Data is not shared with anyone, except possibly your GP, and for any reasons covered by the Requirements for Disclosure which are detailed and discussed when we first meet.
The data is primarily used to enable me to provide therapy for you. It may also be used scientific research purposes and statistical purposes.
Details of where data is held:
- Any emails sent between us are held either on my computer’s hard drive or if archived, in Dropbox which is secure cloud based storage which is itself GDPR compliant.
- Any texts/Facebook Private Messages sent between us (See Social Media and Electronic Information section) are held on my mobile phone which is biometric protected.
- Your notes are typed up and kept electronically on a password protected and secure laptop and hand written notes are destroyed once typed up.
- A client database is kept with name, address, telephone number and condition. I.e. Clinical, Phobia, Smoking Cessation. This file is password protected, and stored on my laptop which is again password protected. The use of the database allows me to quickly check if I have seen a client before allowing me to respond to my clients quickly. It is also used for statistical analysis.
- If you use PayPal or online banking then clearly these systems will hold your data.
Your data is kept for 5 years. The length of time is based on the stipulation of my insurer. After this time any paper records are shredded and computer records permanently deleted.
Soul So Strong takes the security of data seriously and as such:
- All data is held securely (see details of where data is held above)

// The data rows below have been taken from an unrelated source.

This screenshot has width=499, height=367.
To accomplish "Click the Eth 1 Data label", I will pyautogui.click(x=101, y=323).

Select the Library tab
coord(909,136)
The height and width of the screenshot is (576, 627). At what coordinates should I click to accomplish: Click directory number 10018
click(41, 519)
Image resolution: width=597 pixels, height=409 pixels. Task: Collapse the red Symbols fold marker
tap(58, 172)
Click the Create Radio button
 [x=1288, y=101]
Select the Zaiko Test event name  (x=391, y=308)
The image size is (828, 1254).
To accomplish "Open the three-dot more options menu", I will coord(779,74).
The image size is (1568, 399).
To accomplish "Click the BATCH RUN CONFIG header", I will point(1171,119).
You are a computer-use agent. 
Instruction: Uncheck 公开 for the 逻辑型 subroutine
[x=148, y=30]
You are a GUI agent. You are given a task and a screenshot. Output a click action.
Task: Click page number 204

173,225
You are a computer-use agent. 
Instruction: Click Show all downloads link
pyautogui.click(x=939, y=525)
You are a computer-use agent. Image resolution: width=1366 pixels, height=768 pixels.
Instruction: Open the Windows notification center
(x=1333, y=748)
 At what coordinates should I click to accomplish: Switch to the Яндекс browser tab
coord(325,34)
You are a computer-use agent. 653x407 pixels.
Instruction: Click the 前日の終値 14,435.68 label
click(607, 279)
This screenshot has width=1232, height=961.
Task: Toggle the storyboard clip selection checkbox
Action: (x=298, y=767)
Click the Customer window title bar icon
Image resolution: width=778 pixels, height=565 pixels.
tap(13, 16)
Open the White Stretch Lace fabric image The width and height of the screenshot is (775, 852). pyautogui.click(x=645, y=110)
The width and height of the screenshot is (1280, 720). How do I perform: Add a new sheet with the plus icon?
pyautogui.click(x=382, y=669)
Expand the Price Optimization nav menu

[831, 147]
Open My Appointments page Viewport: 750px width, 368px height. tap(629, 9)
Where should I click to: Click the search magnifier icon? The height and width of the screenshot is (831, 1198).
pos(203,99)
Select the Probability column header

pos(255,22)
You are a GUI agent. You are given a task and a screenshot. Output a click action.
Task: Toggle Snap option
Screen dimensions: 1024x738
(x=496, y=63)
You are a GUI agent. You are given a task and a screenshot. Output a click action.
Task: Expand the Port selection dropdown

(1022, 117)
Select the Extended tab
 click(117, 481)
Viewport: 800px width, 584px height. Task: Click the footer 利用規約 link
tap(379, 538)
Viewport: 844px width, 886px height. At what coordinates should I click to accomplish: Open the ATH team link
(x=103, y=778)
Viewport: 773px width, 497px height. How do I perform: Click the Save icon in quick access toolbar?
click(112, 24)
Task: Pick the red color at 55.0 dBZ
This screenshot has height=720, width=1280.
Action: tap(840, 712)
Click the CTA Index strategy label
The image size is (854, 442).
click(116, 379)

- Any data transmitted is sent encrypted where possible
- For accounting purposes an accounts based software is used however no client information is used within this. It is in terms of general payment terms. Amount in amount out and not specific identifiable client information is used.
However:
- I am not in control of data (including emails and texts) which you send me
- Apps such as Facebook routinely access any information held and this is beyond my control.
If there is any breach of data security Soul So Strong will give full details to the Information Commissioners Office and any person affected within 72 hours of the breach and do all possible to minimise any potential impact.
You have rights with regards to the data held:
- You have the right to ask to see the information we hold about you. If you wish to see this please ask to view it in a session.
- You can ask us to change any information that we hold about you that is incorrect.
- You have the right to ask us to delete information that we hold about you, which we will do, except for that which we have a legal obligation to keep – for example, for our business tax purposes.